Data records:
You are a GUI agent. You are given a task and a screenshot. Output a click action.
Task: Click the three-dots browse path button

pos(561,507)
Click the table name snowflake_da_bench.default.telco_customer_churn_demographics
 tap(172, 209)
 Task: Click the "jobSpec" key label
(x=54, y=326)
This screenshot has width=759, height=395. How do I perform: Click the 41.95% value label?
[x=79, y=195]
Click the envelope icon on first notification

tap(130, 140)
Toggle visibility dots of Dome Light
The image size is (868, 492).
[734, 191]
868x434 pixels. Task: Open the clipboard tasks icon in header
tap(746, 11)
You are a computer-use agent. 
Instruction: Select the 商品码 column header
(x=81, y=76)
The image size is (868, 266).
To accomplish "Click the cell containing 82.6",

==

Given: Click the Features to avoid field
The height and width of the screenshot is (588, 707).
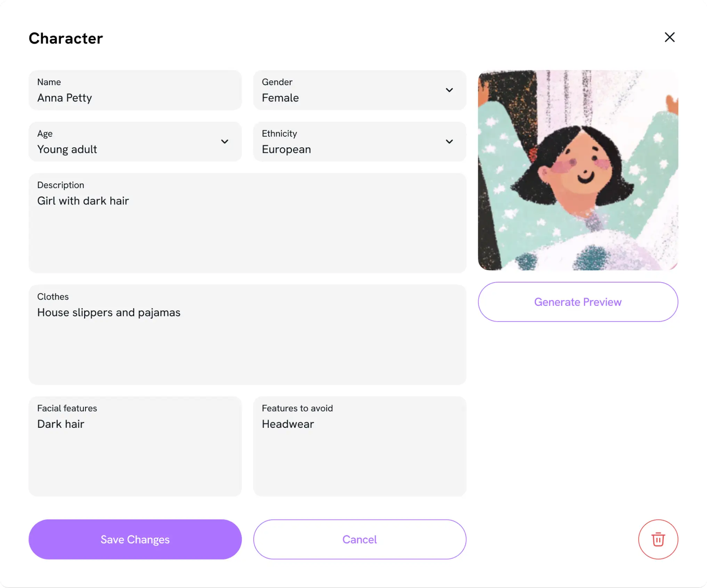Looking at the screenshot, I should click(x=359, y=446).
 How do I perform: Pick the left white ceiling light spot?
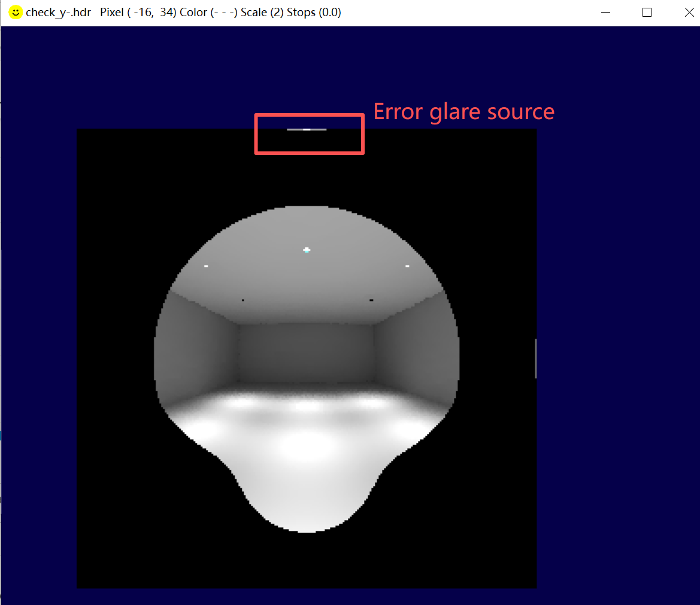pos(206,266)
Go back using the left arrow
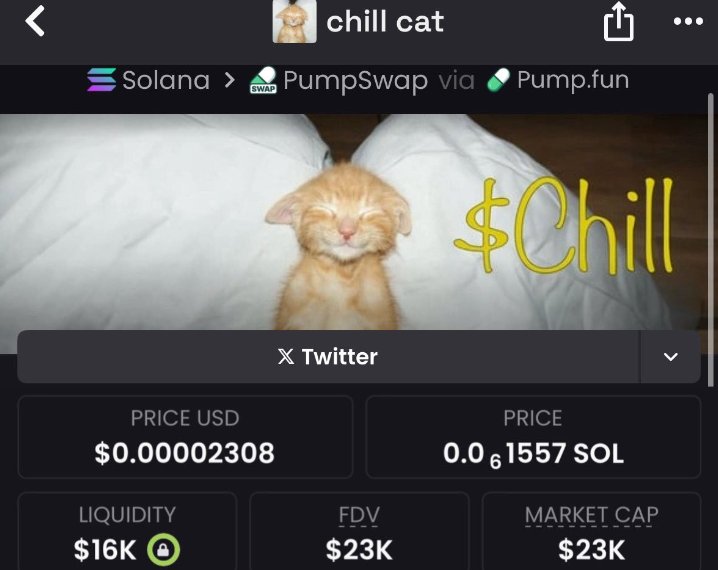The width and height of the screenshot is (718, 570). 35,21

What the exercise asks
Above are the lines; repeat exactly the ones from the line containing "You are a GUI" down to the line containing "the cell containing", both inclusive.

Task result
You are a GUI agent. You are given a task and a screenshot. Output a click action.
Task: Click the three-dots browse path button

pos(561,507)
Click the table name snowflake_da_bench.default.telco_customer_churn_demographics
 tap(172, 209)
 Task: Click the "jobSpec" key label
(x=54, y=326)
This screenshot has width=759, height=395. How do I perform: Click the 41.95% value label?
[x=79, y=195]
Click the envelope icon on first notification

tap(130, 140)
Toggle visibility dots of Dome Light
The image size is (868, 492).
[734, 191]
868x434 pixels. Task: Open the clipboard tasks icon in header
tap(746, 11)
You are a computer-use agent. 
Instruction: Select the 商品码 column header
(x=81, y=76)
The image size is (868, 266).
To accomplish "Click the cell containing 82.6",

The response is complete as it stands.